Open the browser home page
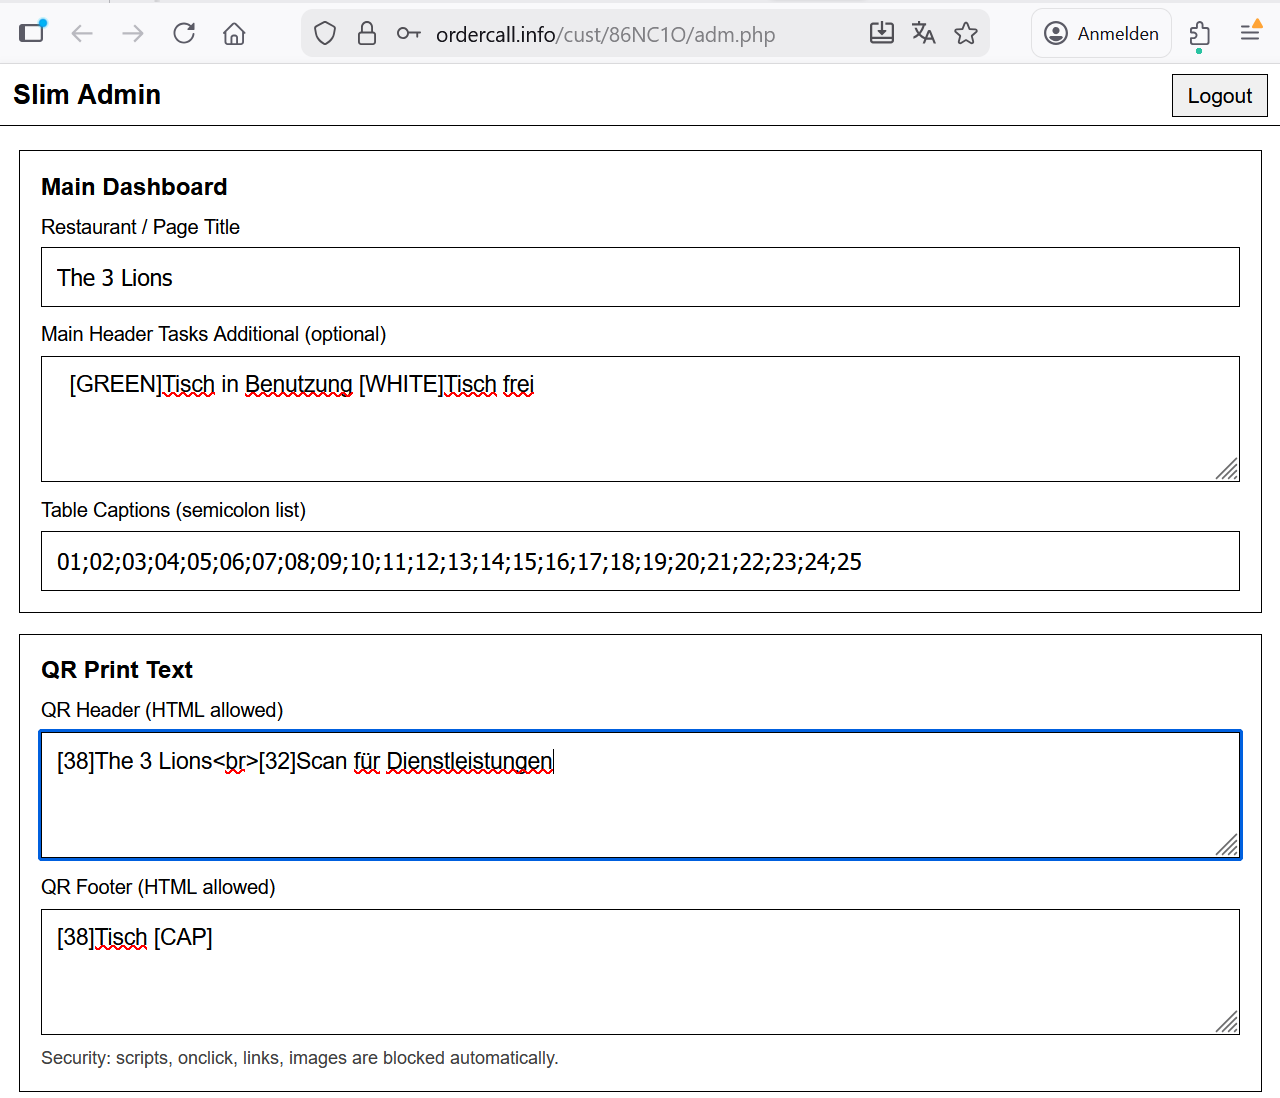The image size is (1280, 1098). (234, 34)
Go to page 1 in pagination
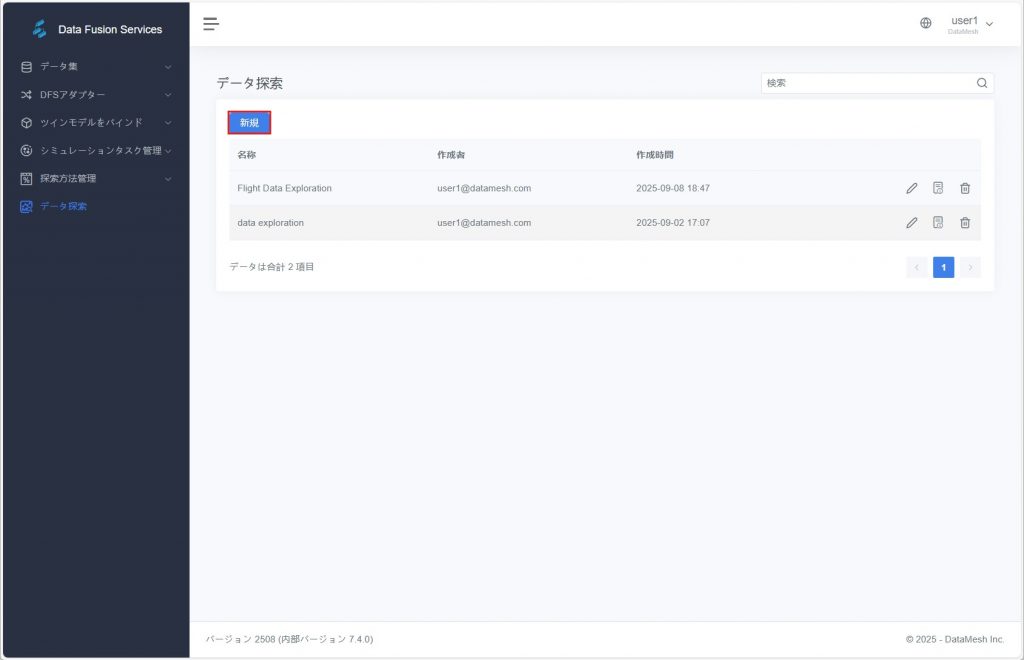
# # # #
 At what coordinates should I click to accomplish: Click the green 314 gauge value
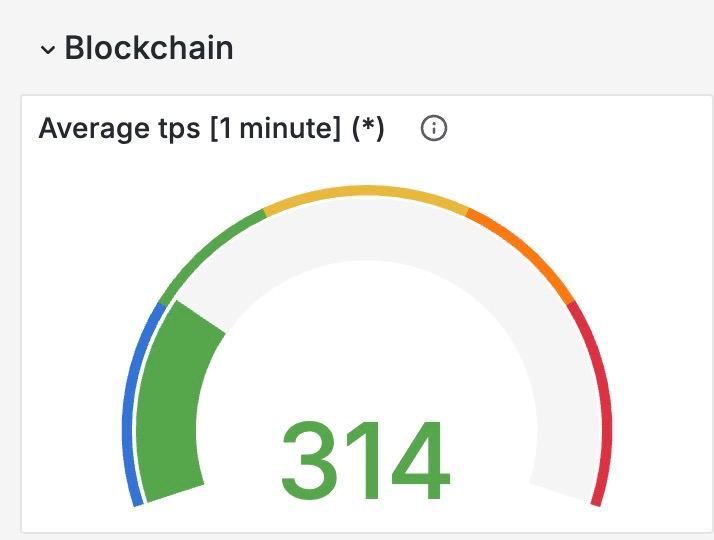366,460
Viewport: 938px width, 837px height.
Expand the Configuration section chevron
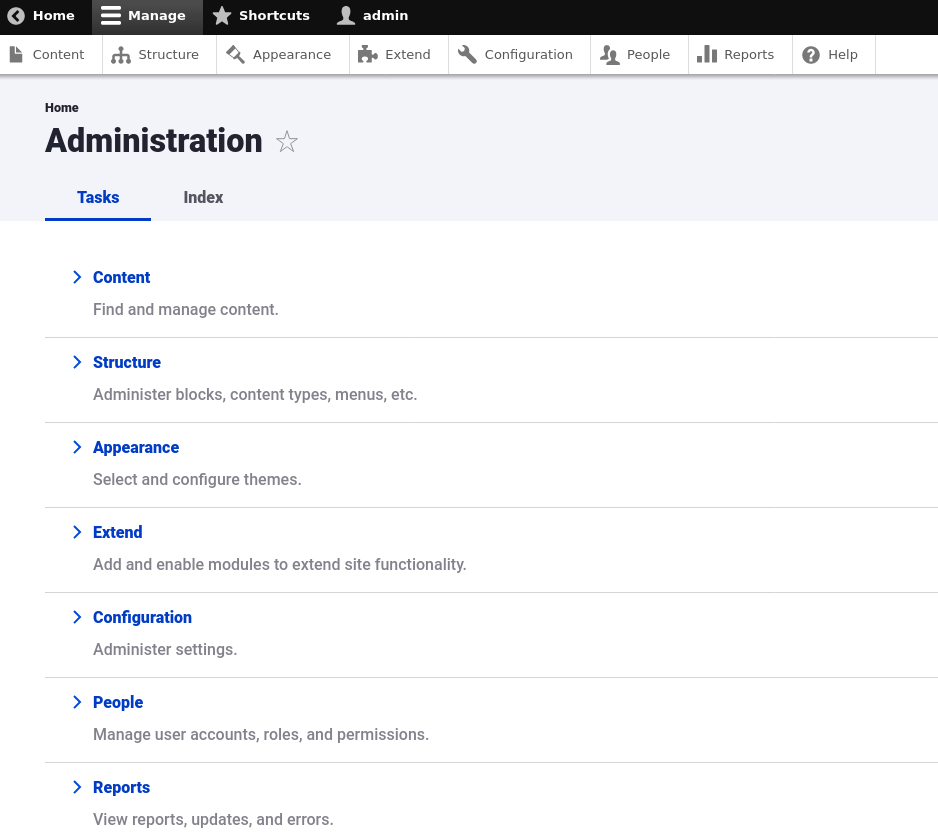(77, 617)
# # # #
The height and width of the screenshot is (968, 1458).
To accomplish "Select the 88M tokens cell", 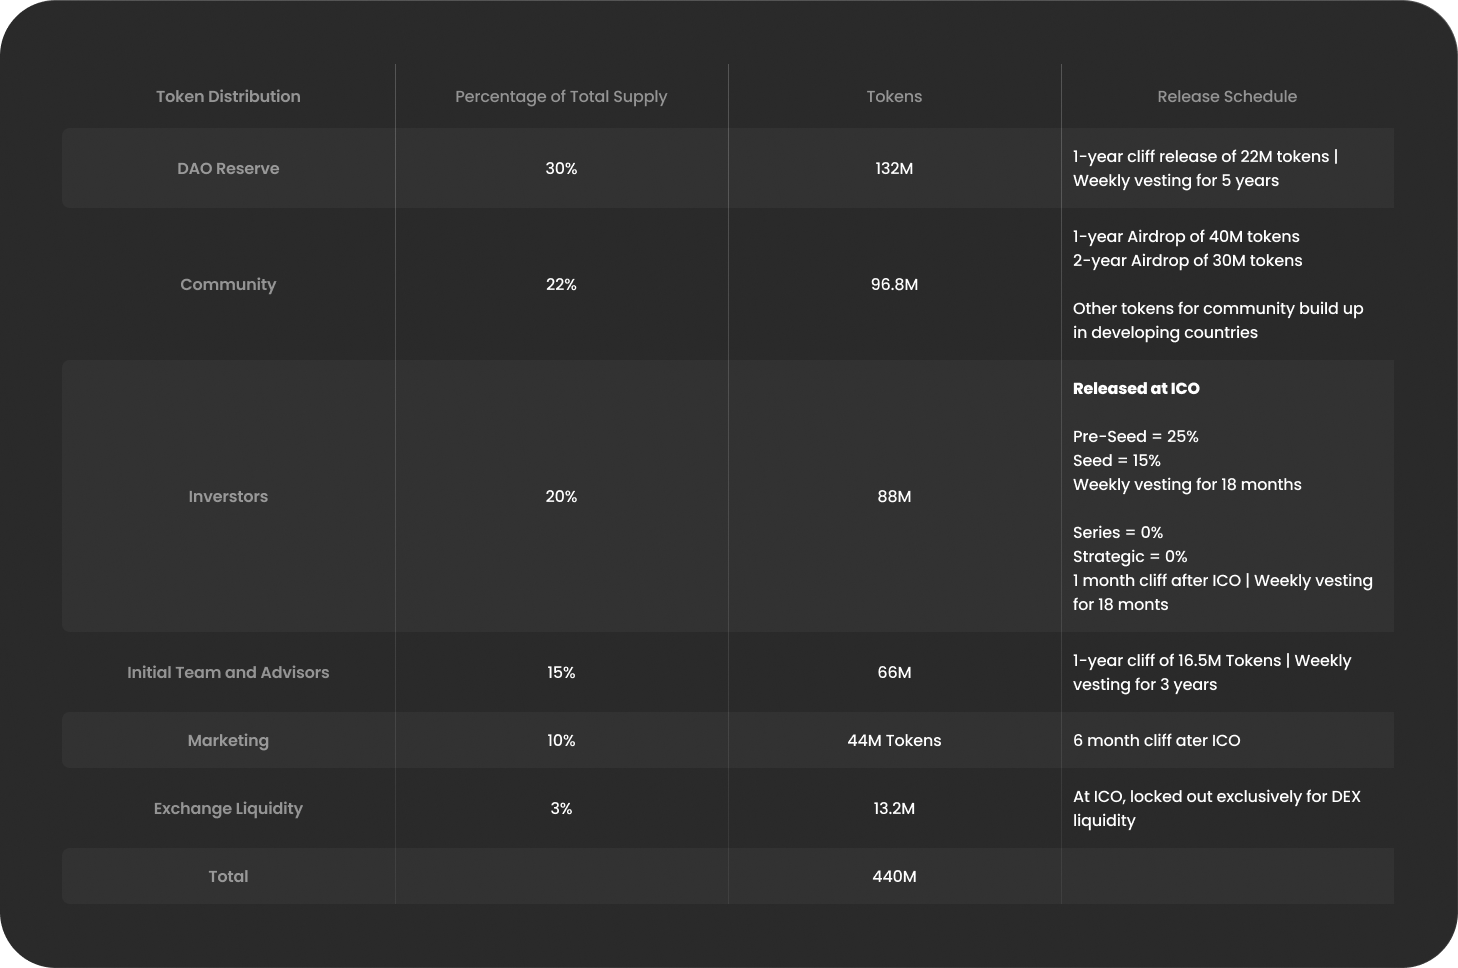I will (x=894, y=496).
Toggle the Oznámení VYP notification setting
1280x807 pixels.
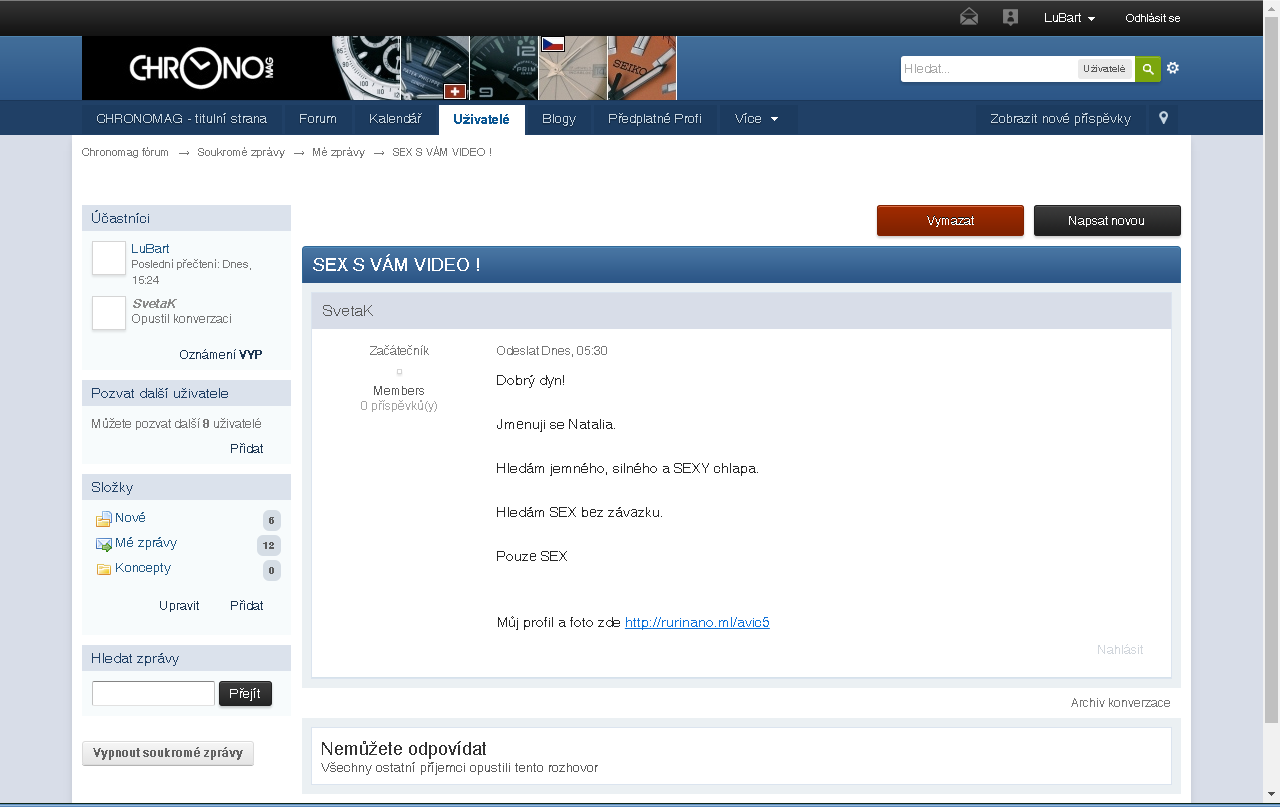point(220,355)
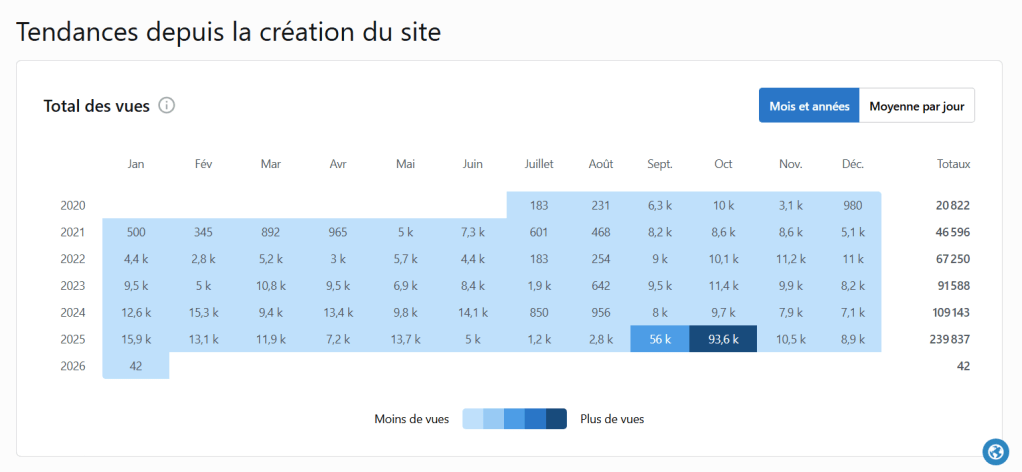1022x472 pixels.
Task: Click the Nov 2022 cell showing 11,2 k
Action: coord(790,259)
# # # #
What is needed is the number of lines in the data that hold the word "height", and nothing more.

ANSWER
2